Después de una brutal descarga de energía con ‘Pluto’, Björk abandona la tarima dejando al público a oscuras en un grito desesperado. Ha tocado doce canciones, ha viajado con su voz de la ternura a la rabia, ha recorrido veinte años de discografía, ha arrastrado al público consigo. Eliécer y Laura sacuden sus brazos y se unen al grito. La ovación se extiende por más de 10 minutos. La certeza del retorno se materializa con los pasos del Iceland’s Wonder Brass sobre la tarima.
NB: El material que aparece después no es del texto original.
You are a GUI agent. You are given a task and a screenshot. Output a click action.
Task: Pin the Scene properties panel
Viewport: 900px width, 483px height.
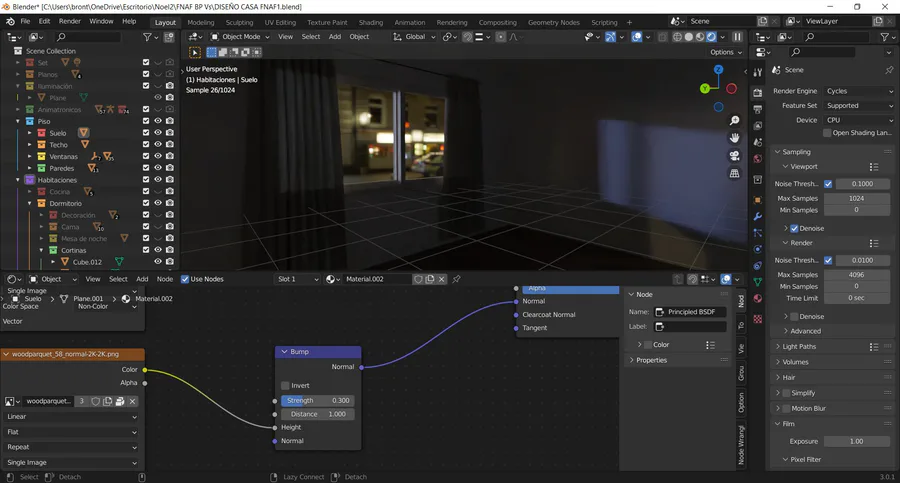[889, 70]
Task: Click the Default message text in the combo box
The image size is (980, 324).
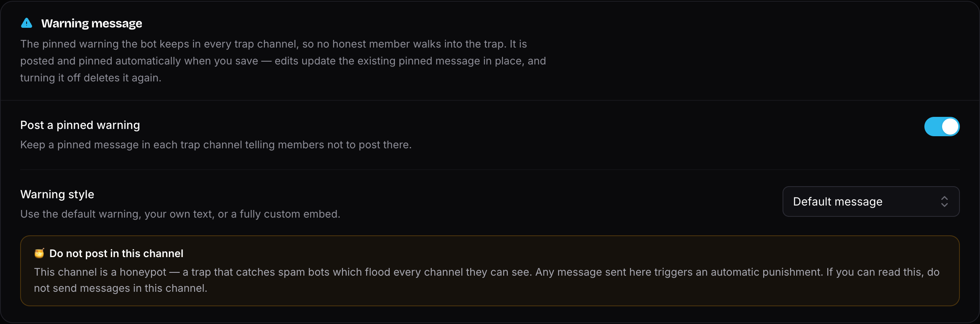Action: point(838,201)
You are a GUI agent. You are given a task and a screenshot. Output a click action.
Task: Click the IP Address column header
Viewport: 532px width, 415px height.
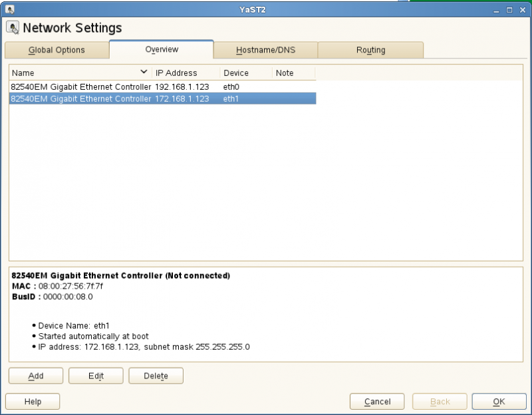[175, 72]
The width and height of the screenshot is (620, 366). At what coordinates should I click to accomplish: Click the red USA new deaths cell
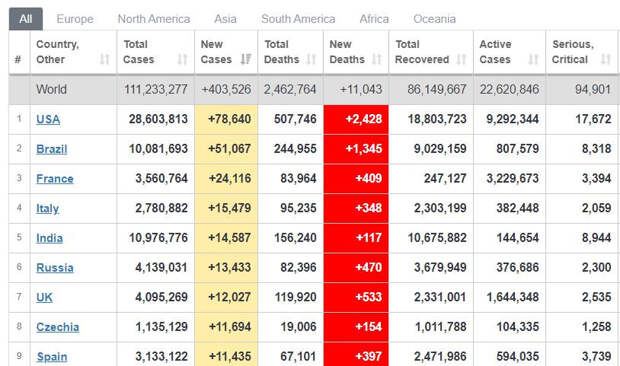pyautogui.click(x=356, y=119)
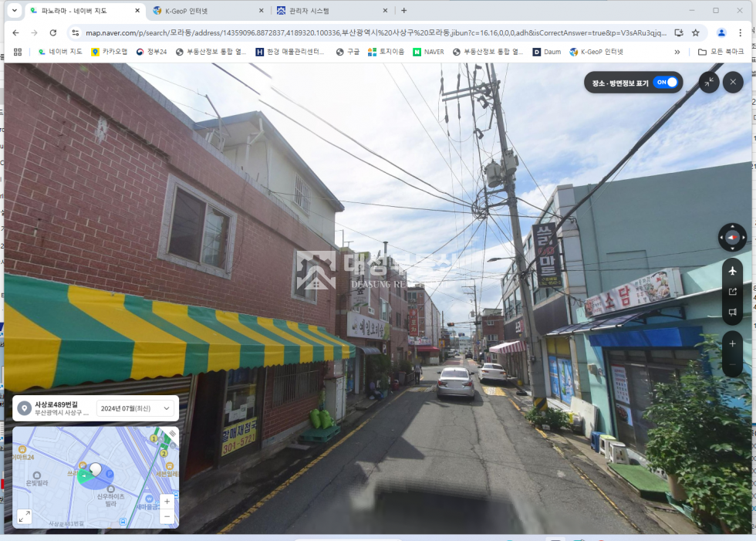This screenshot has height=541, width=756.
Task: Click the location pin icon beside 사상로489번길
Action: point(24,408)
Eliécer grita un seco “¡Pagó!” mientras Björk entra, dice otro torpe “gracias”, se aferra al paral y transporta al público a ese mar remoto que es su hogar, pegando los labios al micrófono en ‘The Anchor Song’. El espacio se reduce y el corazón de Laura se arruga, extrañando el mar con las manos entrelazadas sobre el pecho.
Después de la calma, Björk estalla otra vez. Comienza ‘Declare independence’, primer sencillo de Volta, con el que invita al público a saltar con ella: “¡Viva la revolución!”, grita en español, antes de exigir levantar las banderas y declarar la independencia. Ella misma toma una bandera de Colombia y salta con la cabeza envuelta en el tricolor. Eliécer y Laura saltan juntos, él mueve los hombros y arrastra los pies sobre las gradas, ella golpea el vacío con un puño libertario. Björk abandona el escenario después de decir “gracias” por décima vez. Eliécer la ve apretar el puño y decir “yes”, entre dientes, satisfecha, para sí misma, un segundo antes de desaparecer.
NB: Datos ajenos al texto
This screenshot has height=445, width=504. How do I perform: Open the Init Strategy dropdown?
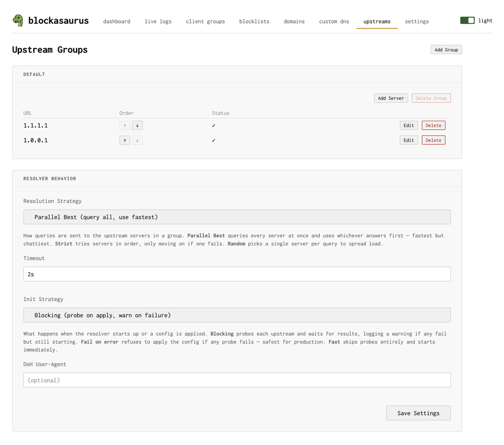(x=237, y=315)
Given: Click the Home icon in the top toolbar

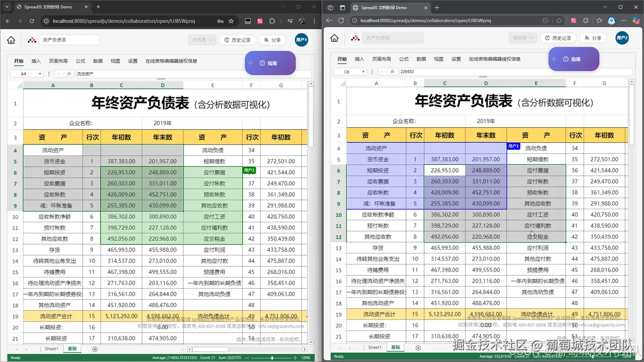Looking at the screenshot, I should 11,40.
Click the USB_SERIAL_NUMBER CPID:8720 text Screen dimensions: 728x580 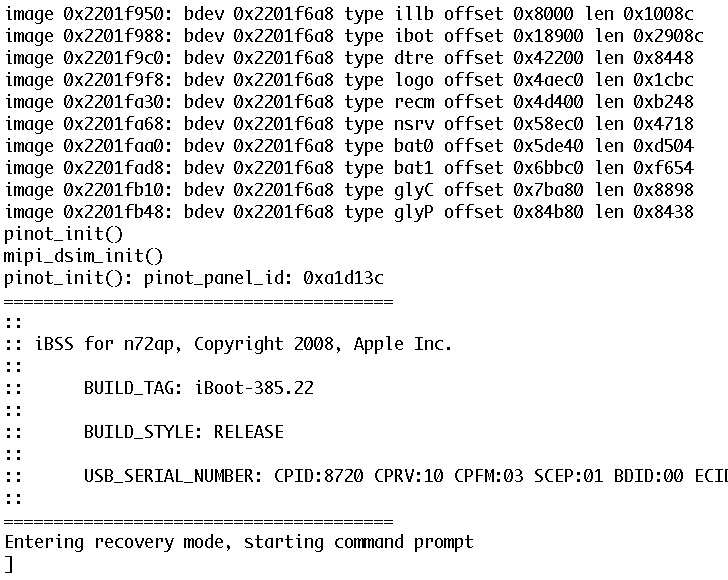point(224,476)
La gira de Volta llevará a Björk a México y varias ciudades de Estados Unidos. Desde el occidente de Bogotá, un bus de Brasilia llevará a Eliécer y Laura de vuelta a Quilla. Entrepiernados, entredormidos, con los cabellos entrelazados, verán los pueblos inundados, tapizados con carteles de candidatos ahogados en las elecciones. Al final, el bus se detendrá cerca del lugar donde el océano se llama Salgar, y donde podrán sumergirse bajo todas sus mareas y arrojar el ancla de nuevo en su hogar, para escuchar las canciones de Björk en CD quemados, a falta de una buena emisora para oírlas en la radio.

Publicado en Revista Dominical de El Heraldo, 16 de diciembre de 2007.